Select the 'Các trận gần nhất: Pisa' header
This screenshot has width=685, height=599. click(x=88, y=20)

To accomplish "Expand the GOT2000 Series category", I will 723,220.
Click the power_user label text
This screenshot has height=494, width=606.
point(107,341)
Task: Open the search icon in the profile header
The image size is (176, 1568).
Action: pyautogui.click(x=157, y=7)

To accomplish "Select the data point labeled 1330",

## INSTRUCTIONS TO FOLLOW
Your reply should repeat the entire listing, word for word and complete.

## TASK RESULT
Select the 'Các trận gần nhất: Pisa' header
This screenshot has width=685, height=599. click(x=88, y=20)

To accomplish "Expand the GOT2000 Series category", I will 723,220.
Click the power_user label text
This screenshot has height=494, width=606.
point(107,341)
Task: Open the search icon in the profile header
The image size is (176, 1568).
Action: pyautogui.click(x=157, y=7)

To accomplish "Select the data point labeled 1330",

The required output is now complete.